George Oberteuffer (1878–1940) was an American painter and educator born in Philadelphia, Pennsylvania. He graduated from Princeton University in 1900 before pursuing formal art training at the Pennsylvania Academy of Fine Arts, where he studied alongside artists such as Thomas Anschutz and William Merritt Chase. In 1901, Oberteuffer traveled to France to study, paint, and teach, remaining there until 1920. While at the Académie Julian in 1905, he met his future wife, Henriette Amiard, with whom he often exhibited, creating a mutually supportive artistic partnership.
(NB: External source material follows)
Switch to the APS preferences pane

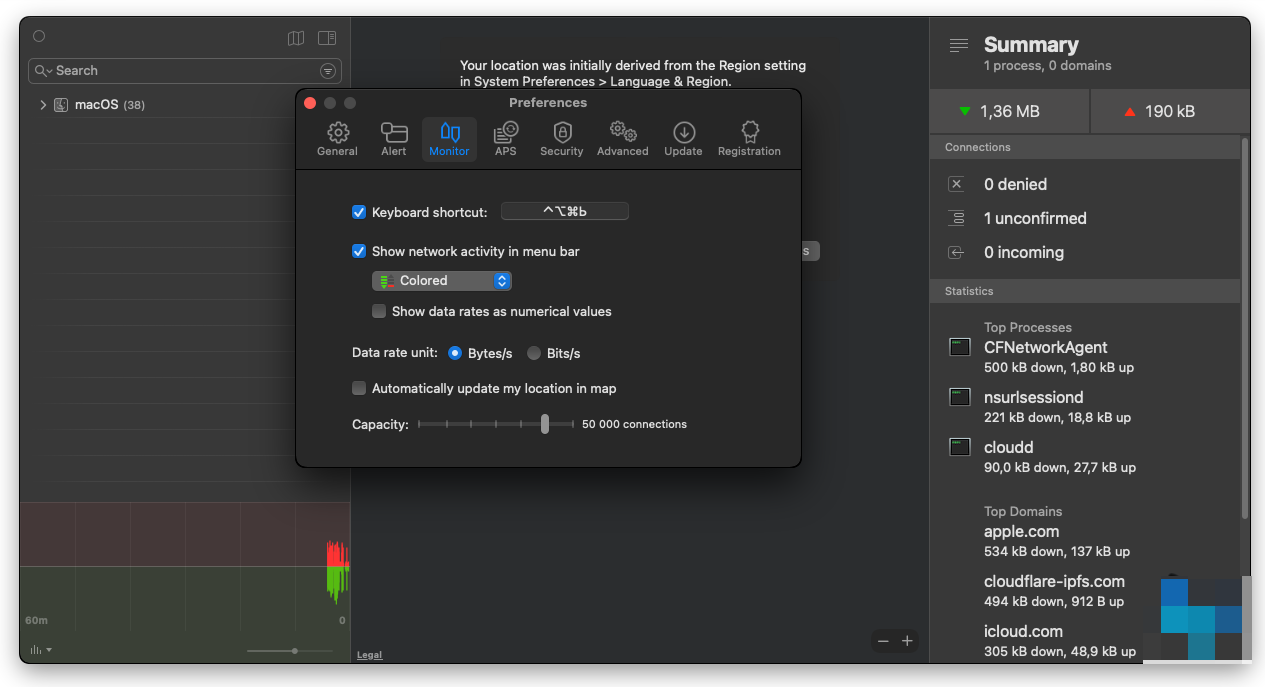click(x=506, y=139)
During his time in Paris, Oberteuffer became a member of the Sociétaire du Salon d’Automne and the Salon des Indépendents and taught at the Académie de la Grande Chaumière from 1919 to 1920. Returning to the United States in 1922, he held teaching positions at the Pennsylvania Academy of Fine Arts, the Minneapolis School of Art, the School of the Art Institute of Chicago, and the Grand Central School of Art in New York. He was elected a member of the National Academy of Design in 1939. 

In 1940, while living in Boston, the Vose Gallery held a family exhibition featuring George, Henriette, and their son Karl. Shortly thereafter, while working on a large W.P.A. mural commission with his wife, Oberteuffer contracted pneumonia and passed away, marking the end of a distinguished career as both an artist and educator.